The following patches from open source projects were included in this release:

Release 4.3.0

Features

The following features are available in this release:

  • Upgraded to Hadoop 2.7.1

  • Upgraded to Spark 1.6.0

  • Upgraded Ganglia to 3.7.2

  • Upgraded Presto to 0.130

Amazon EMR made some changes to spark.dynamicAllocation.enabled when it is set to true; it is false by default. When set to true, this affects the defaults set by the maximizeResourceAllocation setting:

  • If spark.dynamicAllocation.enabled is set to true, spark.executor.instances is not set by maximizeResourceAllocation.

  • The spark.driver.memory setting is now configured based on the instance types in the cluster in a similar way to how spark.executors.memory is set. However, because the Spark driver application may run on either the master or one of the core instances (for example, in YARN client and cluster modes, respectively), the spark.driver.memory setting is set based on the instance type of the smaller instance type between these two instance groups.

  • The spark.default.parallelism setting is now set at twice the number of CPU cores available for YARN containers. In previous releases, this was half that value.

  • The calculations for the memory overhead reserved for Spark YARN processes was adjusted to be more accurate, resulting in a small increase in the total amount of memory available to Spark (that is, spark.executor.memory).

Known Issues Resolved from the Previous Releases

  • YARN log aggregation is now enabled by default.

  • Fixed an issue where logs would not be pushed to a cluster's Amazon S3 logs bucket when YARN log aggregation was enabled.

  • YARN container sizes now have a new minimum of 32 across all node types.

  • Fixed an issue with Ganglia which caused excessive disk I/O on the master node in large clusters.

  • Fixed an issue that prevented applications logs from being pushed to Amazon S3 when a cluster is shutting down.

  • Fixed an issue in EMRFS CLI that caused certain commands to fail.

  • Fixed an issue with Zeppelin that prevented dependencies from being loaded in the underlying SparkContext.

  • Fixed an issue which resulted from issuing a resize attempting to add instances.

  • Fixed an issue in Hive where CREATE TABLE AS SELECT makes excessive list calls to Amazon S3.

  • Fixed an issue where large clusters would not provision properly when Hue, Oozie, and Ganglia are installed.

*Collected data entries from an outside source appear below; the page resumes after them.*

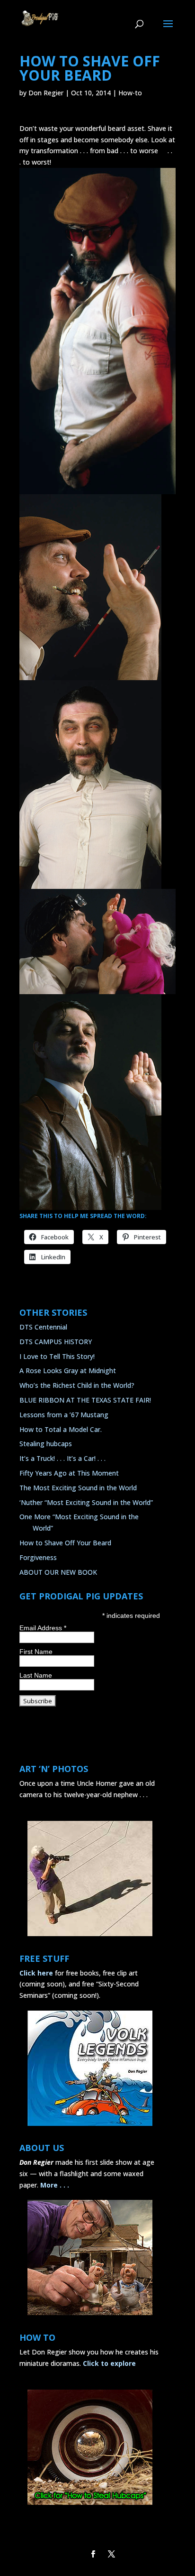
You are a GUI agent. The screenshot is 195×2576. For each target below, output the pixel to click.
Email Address (42, 1628)
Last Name (35, 1675)
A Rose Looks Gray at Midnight (67, 1370)
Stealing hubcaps (45, 1443)
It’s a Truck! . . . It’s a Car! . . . (62, 1458)
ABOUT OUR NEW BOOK (58, 1572)
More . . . (54, 2184)
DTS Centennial (43, 1326)
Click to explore (109, 2363)
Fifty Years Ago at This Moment (69, 1472)
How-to (130, 92)
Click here (36, 1972)
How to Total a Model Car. (60, 1429)
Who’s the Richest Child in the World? (76, 1385)
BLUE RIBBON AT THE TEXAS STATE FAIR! (85, 1399)
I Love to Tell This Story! (57, 1356)
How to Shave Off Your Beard (65, 1542)
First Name (36, 1651)
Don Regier (45, 92)
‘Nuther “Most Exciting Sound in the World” (86, 1502)
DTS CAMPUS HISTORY (55, 1341)
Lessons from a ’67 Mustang (63, 1414)
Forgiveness (38, 1557)
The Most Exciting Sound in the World (78, 1487)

  • Fixed in issue in s3-dist-cp where it would return a zero exit code even if it failed with an error.

Patches Applied

The following patches from open source projects were included in this release:

Release 4.2.0

Features

The following features are available in this release:

  • Added Ganglia support

  • Upgraded to Spark 1.5.2

  • Upgraded to Presto 0.125

  • Upgraded Oozie to 4.2.0

  • Upgraded Zeppelin to 0.5.5

  • Upgraded the AWS Java SDK to 1.10.27

Known Issues Resolved from the Previous Releases

  • Fixed an issue with the EMRFS CLI where it did not use the default metadata table name.

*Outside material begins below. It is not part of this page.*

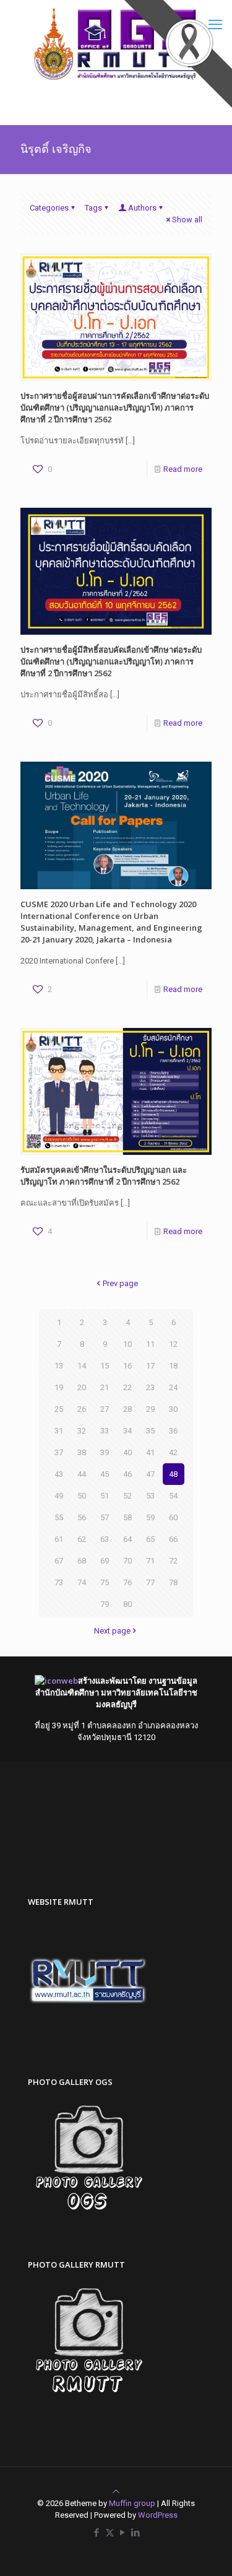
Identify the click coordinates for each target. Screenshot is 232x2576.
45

  • Fixed an issue encountered when using ORC-backed tables in Amazon S3.

  • Fixed an issue encountered with a Python version mismatch in the Spark configuration.

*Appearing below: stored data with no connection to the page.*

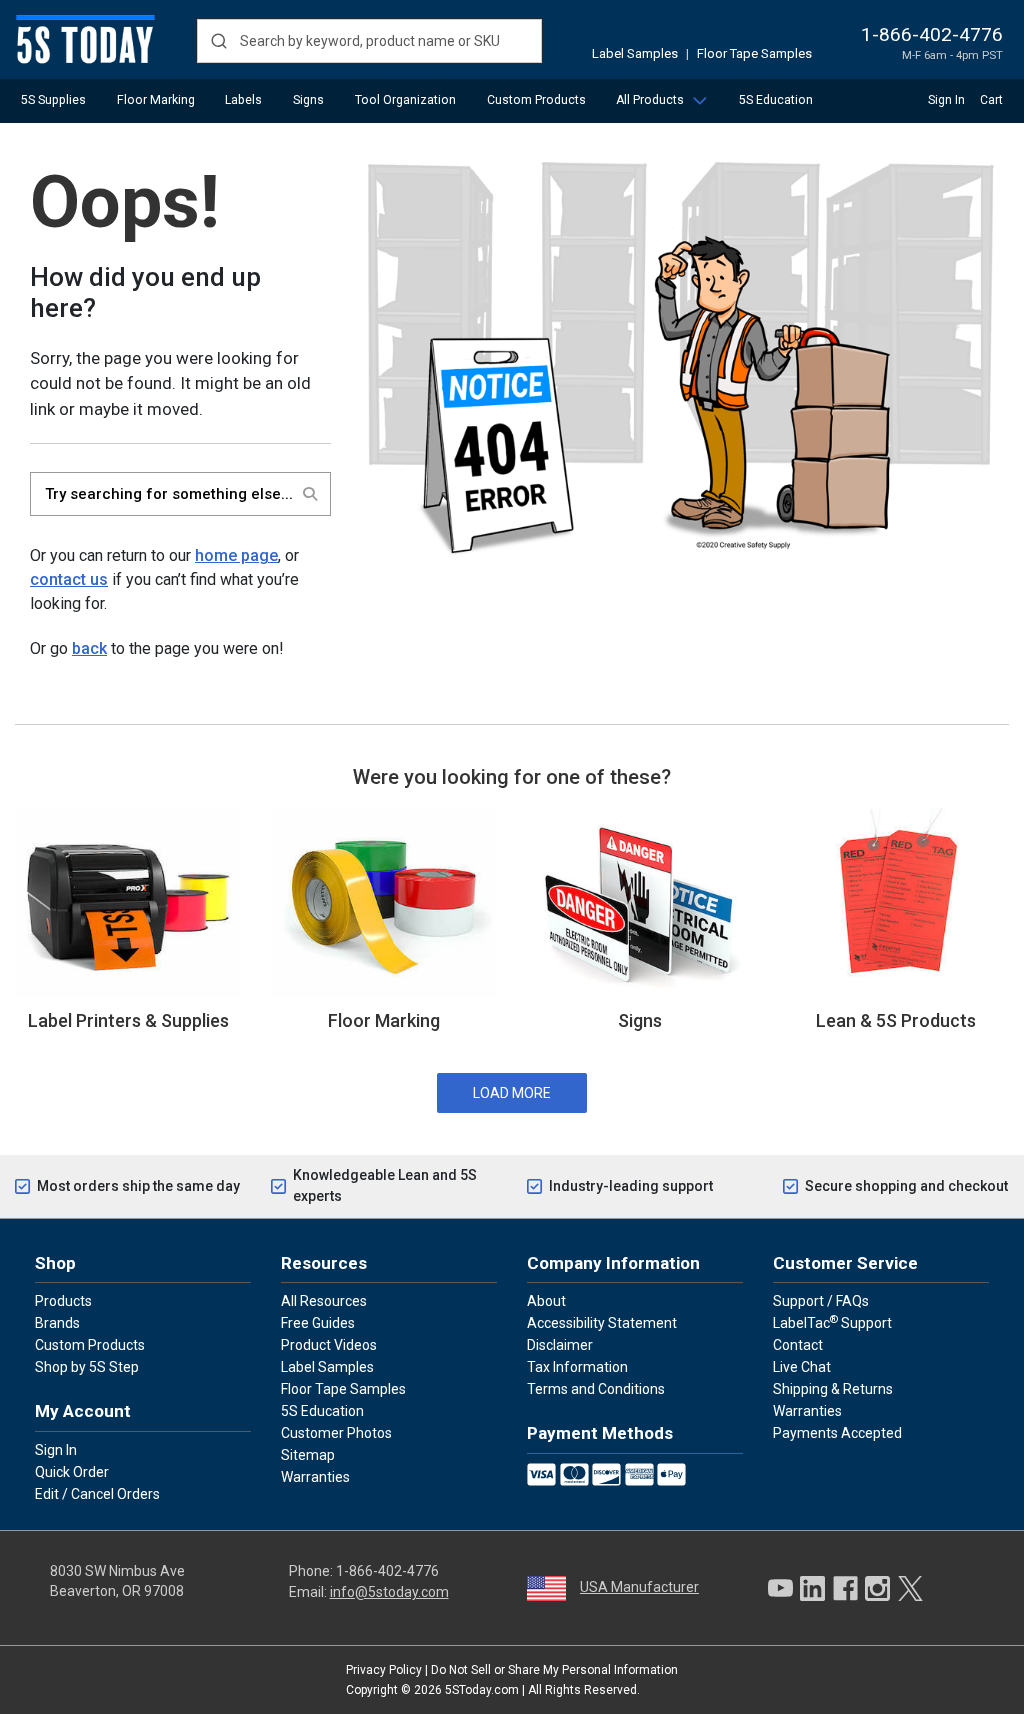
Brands (57, 1323)
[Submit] (218, 41)
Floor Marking (156, 100)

  • Fixed an issue when a YARN node status fails to report because of DNS issues for clusters in a VPC.

  • Fixed an issue encountered when YARN decommissioned nodes, resulting in hanged applications or the inability to schedule new applications.

  • Fixed an issue encountered when clusters terminated with status TIMED_OUT_STARTING.

  • Fixed an issue encoutered when including the EMRFS Scala dependency in other builds. The Scala dependency has been removed.